The Court also cited as inculpatory the fact that, when Evanson tried to contact Reedy on July 15, he was only able to reach her voicemail. On July 15, however, Reedy was still in the hospital, and Reedy's mother contacted Evanson that same day on Reedy's behalf and arranged for Reedy to go to the police station the next day. Reaching the voicemail of a person who has just been sexually assaulted at gunpoint, while that victim is still in the hospital, does not demonstrate that the victim is uncooperative, especially when the victim has a relative return the phone call the same day.

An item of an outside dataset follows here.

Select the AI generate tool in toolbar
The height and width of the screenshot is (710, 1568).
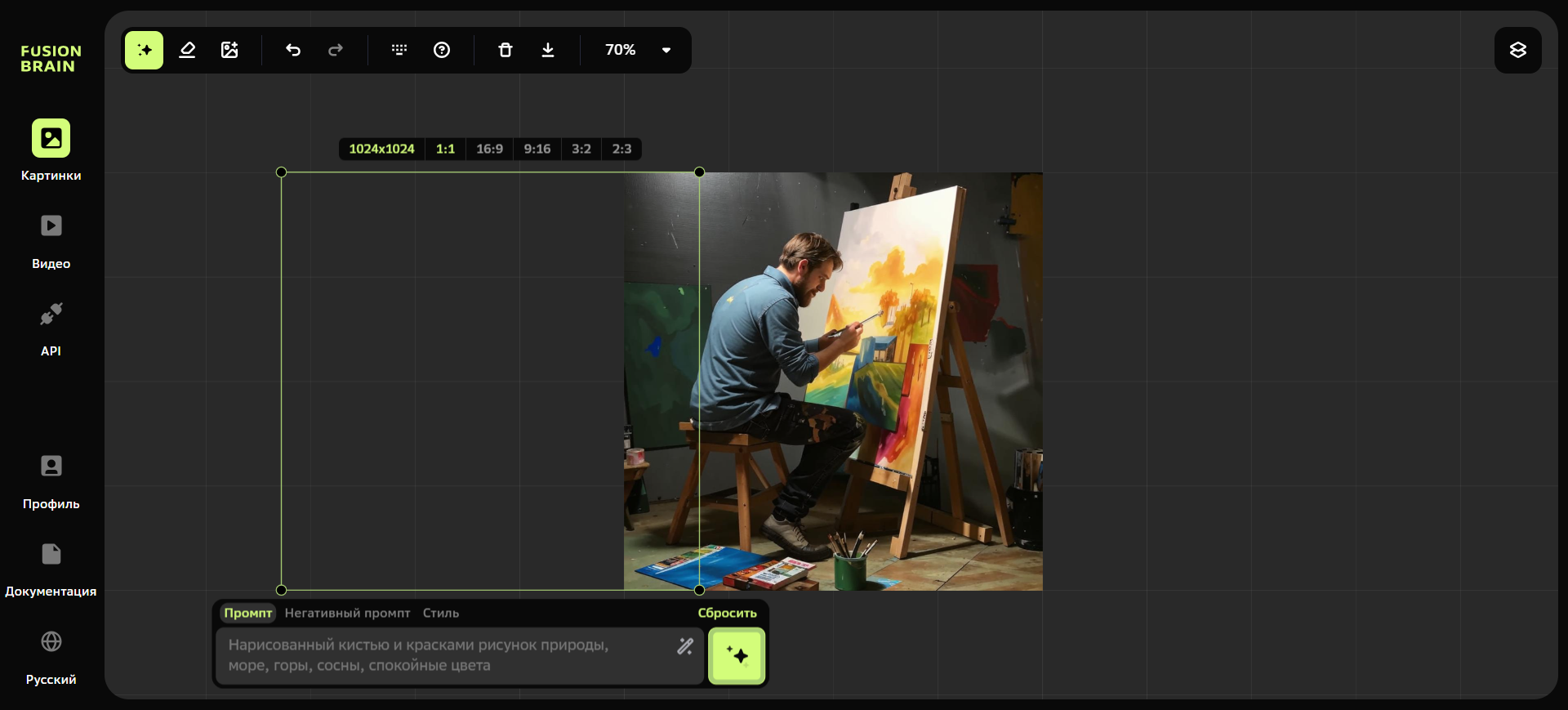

Moreover, even if Reedy had shown a reluctance to cooperate, a reasonable jury could find that such reluctance was not inculpatory but was understandable in the face of Evanson's undisguised suspicion of Reedy from practically the moment she reported the attack. The District Court correctly recognized the remarkable rapidity with which Evanson viewed Reedy as the prime suspect in the theft of the Gulf Station, but the Court nevertheless expressly declined to consider Evanson's predisposition toward Reedy to be relevant, stating that “whether Detective Evanson had a predisposition towards [Reedy] ․ from the start of [the] investigation does not change the inculpatory information․” (Id. at 31.) That puzzling assertion ignores the human dynamic inherent in communication. Evanson's predisposition, which was manifested in his aggressive and insulting accusations, is certainly relevant to an interpretation of Reedy's attitude, because her actions or statements occurred in the context of, and in response to, Evanson's actions and statements. Reedy's behavior cannot be fairly analyzed without considering the behavior of Evanson to which she was reacting.
Evanson's investigation into the reported rape and robbery appears to have focused exclusively on the theory that Reedy was a liar and thief. The police report-and, for that matter, the entire record-indicates that, after a brief search of the woods on the night of the incident, Evanson and the other officers made no effort to locate Reedy's assailant or to consider anyone but Reedy and Watt as suspects, even after the Landmark Attack.26 As Reedy tells it, the night she was attacked, while she was still in the hospital and after she had given Evanson a detailed description of the events that matched what she had already told Mascellino, and before Evanson had done any further investigation, he called her a liar and repeatedly accused her of stealing the money from the store.
In short, we are mindful that we must view the record in the light most favorable to Reedy. The fact that Reedy reported the assault immediately, provided three consistent and detailed accounts of it,27 traveled to meet with Evanson the day after she was released from the hospital, provided another detailed statement in writing, and did all of this in the face of Evanson's repeated accusations against her, shows a willingness to work with law enforcement rather than an “evasive” or “uncooperative” attitude. Accordingly, the District Court's characterization of Reedy's behavior as inculpatory is clearly wrong.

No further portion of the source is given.